Fate led Jefry — who asked to be referred to with a pseudonym to protect his privacy — to spend Ramadan with his family in Riau this year. Jefry describes himself as an agnostic [in his case, he rejects organized religion but does believe in a higher power, TF] and has been living away from his family for the past couple of years attending university in Jakarta.

When the corona-crisis started, Jefry suddenly found himself living under his parents’ roof again, and his views of their faith make that uncomfortable.

Because no one in the family knows that he is agnostic, he has participated in religious rituals, mainly out of fear that his parents would scold him if he refused. “I performed the [Islamic] rituals just like a robot. It’s just a formality for me. I do it because I still have respect for my parents,” said the 26-year-old with a chuckle. “Even though I am like this, I still care about them.”

The Post also interviewed an atheist named Doni (another pseudonym), who is in much the same boat as Jefry. For Doni, his bedroom

… has become a safe place for him to create the illusion that he is fasting and praying to appease his family.

I store some food in my bedroom, which I eat in the afternoon.
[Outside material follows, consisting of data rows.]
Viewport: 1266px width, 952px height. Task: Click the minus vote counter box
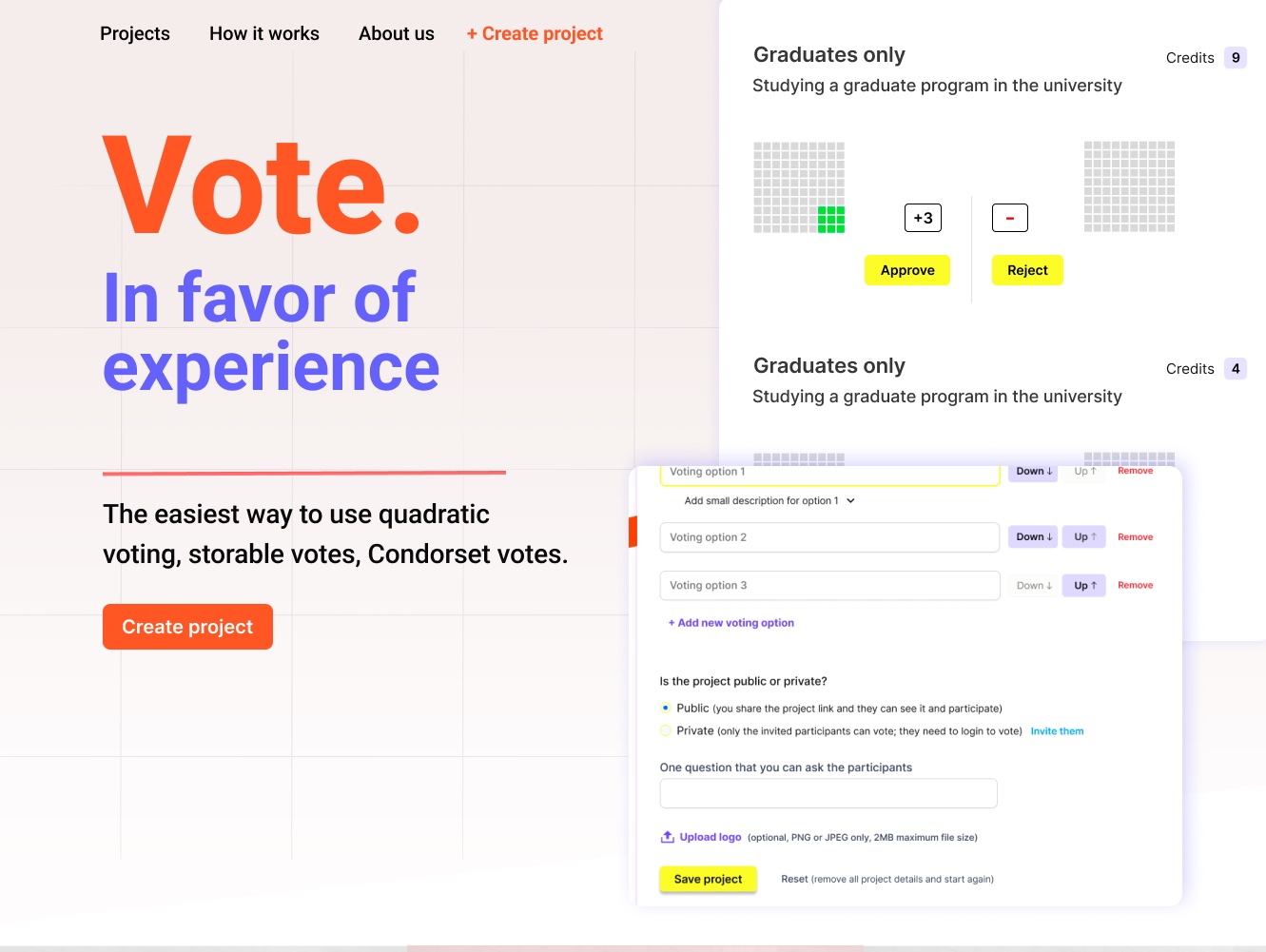[1010, 218]
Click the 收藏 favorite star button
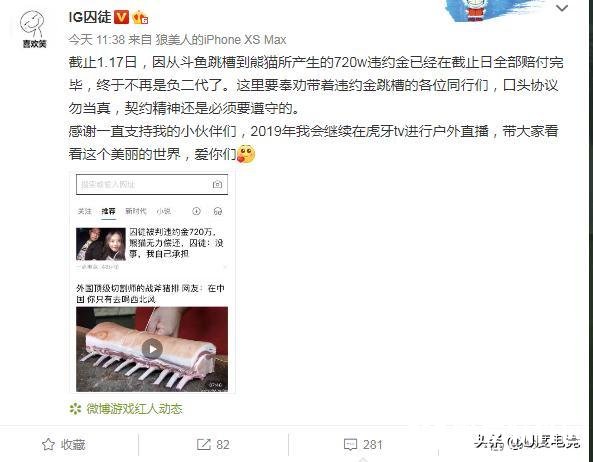 pyautogui.click(x=63, y=445)
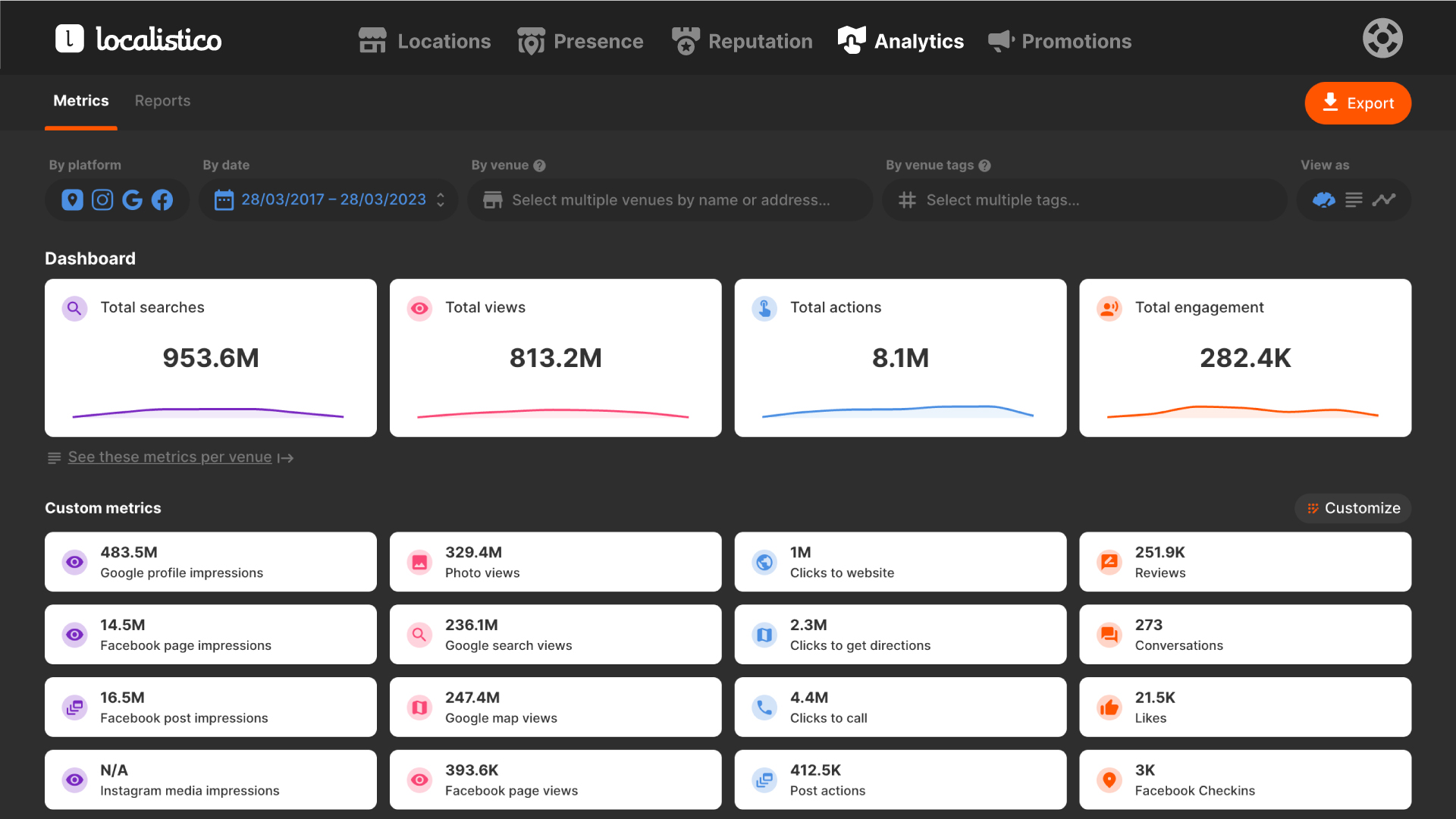1456x819 pixels.
Task: Open the venue tags selector
Action: coord(1084,200)
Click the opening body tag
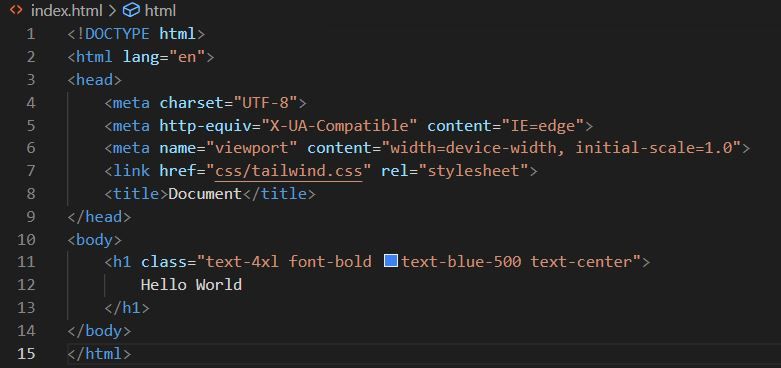Viewport: 781px width, 368px height. click(x=94, y=239)
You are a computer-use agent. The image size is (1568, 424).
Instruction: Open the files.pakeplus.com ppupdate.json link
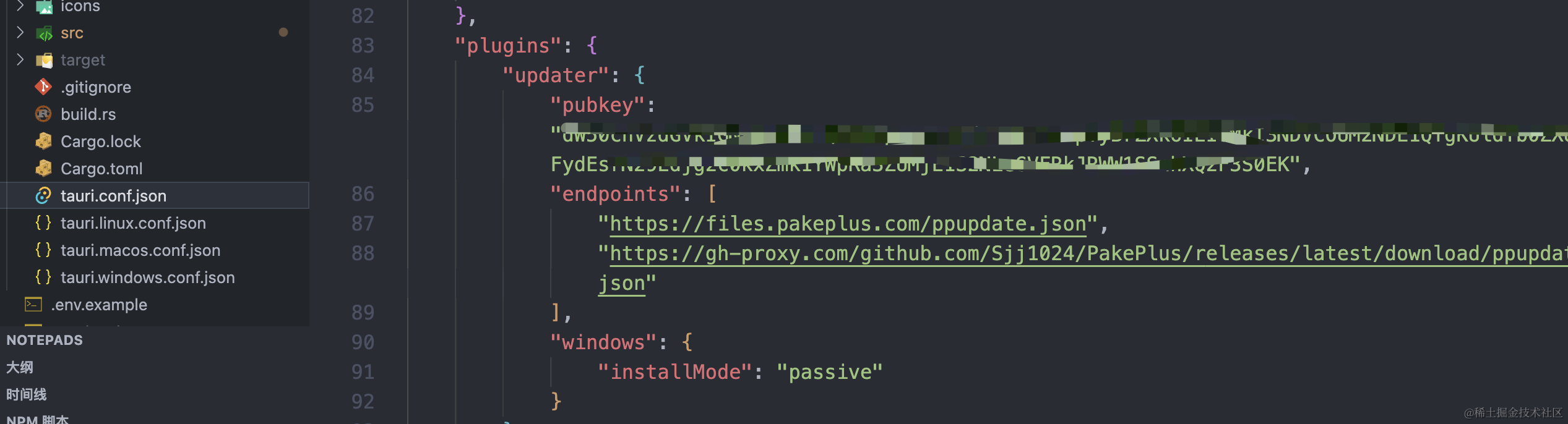tap(848, 224)
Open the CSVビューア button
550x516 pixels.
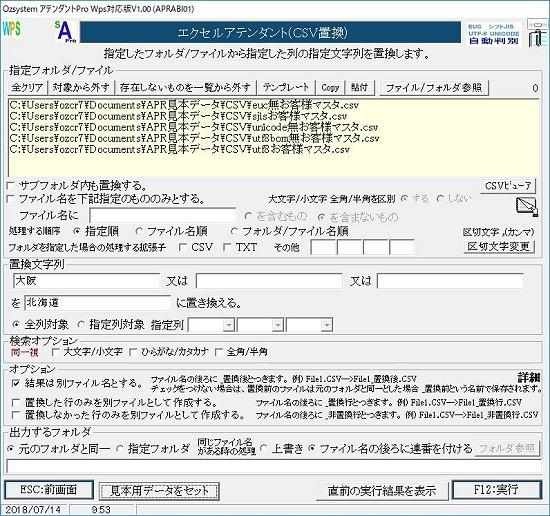click(508, 186)
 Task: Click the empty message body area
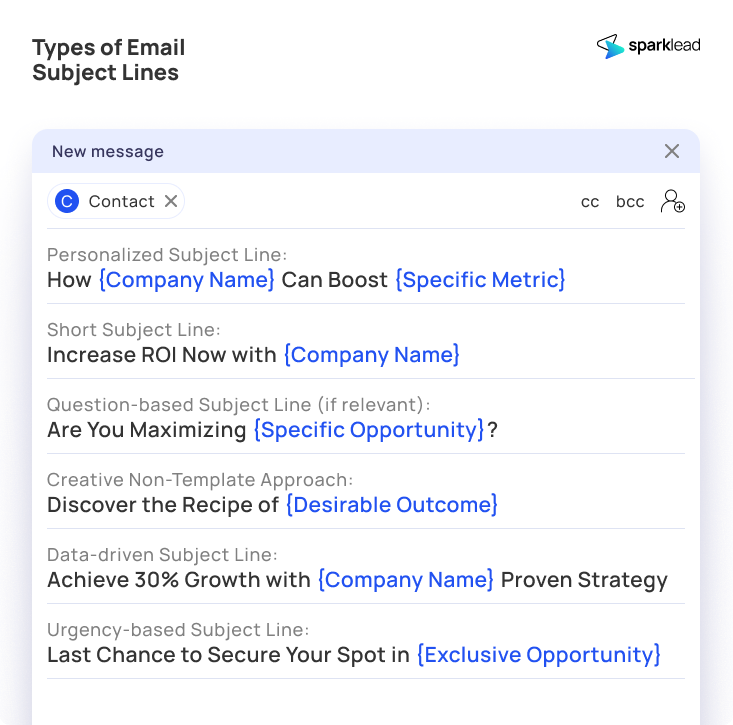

And since everyone prays in their own rooms, I just pretend to have performed ablutions and then go back inside [my room] without actually praying,” said the 32-year-old social media manager. …

The real challenge, he said, was to keep his mouth shut when the topic of belief was raised in family discussions. “I am naturally a debater. Whenever it comes up, I avoid it like the plague because I’m afraid I might say something that will reveal how I don’t believe in religion anymore,” he said.

Indonesia is almost a beacon of enlightenment compared to Afghanistan, Iran, Malaysia, Maldives, Mauritania, Nigeria, Pakistan, Qatar, Saudi Arabia, Somalia, Sudan, United Arab Emirates, and Yemen. Those are the 13 countries where you can be arrested and sentenced to death for the crime of being an atheist.